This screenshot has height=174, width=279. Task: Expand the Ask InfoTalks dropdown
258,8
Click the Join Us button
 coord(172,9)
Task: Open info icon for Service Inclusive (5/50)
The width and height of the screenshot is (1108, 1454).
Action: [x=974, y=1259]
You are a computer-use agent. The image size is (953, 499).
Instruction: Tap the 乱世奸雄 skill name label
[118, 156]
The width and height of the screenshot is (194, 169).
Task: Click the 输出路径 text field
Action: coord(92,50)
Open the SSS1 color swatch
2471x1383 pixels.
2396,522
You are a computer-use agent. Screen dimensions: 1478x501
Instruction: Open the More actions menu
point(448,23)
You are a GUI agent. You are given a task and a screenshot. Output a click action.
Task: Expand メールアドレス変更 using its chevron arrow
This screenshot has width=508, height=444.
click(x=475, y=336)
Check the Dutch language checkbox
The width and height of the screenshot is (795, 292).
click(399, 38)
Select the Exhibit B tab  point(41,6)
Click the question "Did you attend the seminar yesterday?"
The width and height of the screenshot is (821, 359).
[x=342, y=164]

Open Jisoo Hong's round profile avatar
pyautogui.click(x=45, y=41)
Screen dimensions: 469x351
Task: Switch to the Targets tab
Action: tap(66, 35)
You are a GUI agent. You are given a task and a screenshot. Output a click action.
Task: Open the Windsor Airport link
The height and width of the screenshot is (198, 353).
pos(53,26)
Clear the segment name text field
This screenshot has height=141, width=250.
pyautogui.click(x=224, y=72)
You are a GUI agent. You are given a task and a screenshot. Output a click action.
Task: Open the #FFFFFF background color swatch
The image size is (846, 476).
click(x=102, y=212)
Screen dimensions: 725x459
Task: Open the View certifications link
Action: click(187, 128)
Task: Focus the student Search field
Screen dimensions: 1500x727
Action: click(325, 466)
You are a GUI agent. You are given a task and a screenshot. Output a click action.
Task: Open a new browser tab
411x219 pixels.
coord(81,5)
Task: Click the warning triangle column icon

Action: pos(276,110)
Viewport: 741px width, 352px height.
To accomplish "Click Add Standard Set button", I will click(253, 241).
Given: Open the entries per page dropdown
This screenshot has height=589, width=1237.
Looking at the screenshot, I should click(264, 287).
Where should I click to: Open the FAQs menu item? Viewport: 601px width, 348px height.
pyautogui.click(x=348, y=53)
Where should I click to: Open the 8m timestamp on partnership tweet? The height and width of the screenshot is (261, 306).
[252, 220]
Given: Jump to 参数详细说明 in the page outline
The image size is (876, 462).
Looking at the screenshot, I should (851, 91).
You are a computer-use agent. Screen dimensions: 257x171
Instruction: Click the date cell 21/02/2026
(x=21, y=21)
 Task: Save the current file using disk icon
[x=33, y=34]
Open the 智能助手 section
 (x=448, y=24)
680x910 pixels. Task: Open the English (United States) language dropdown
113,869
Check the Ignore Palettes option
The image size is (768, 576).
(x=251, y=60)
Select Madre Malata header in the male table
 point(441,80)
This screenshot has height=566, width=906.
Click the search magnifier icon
########
→ EXERCISE
Look above for the line holding "Click the Join Us button". Print it and every line after it, exactly, through the line holding "You are a computer-use agent. The".

→ RESULT BELOW
Click the Join Us button
 coord(172,9)
Task: Open info icon for Service Inclusive (5/50)
The width and height of the screenshot is (1108, 1454).
Action: [x=974, y=1259]
You are a computer-use agent. The image size is (953, 499).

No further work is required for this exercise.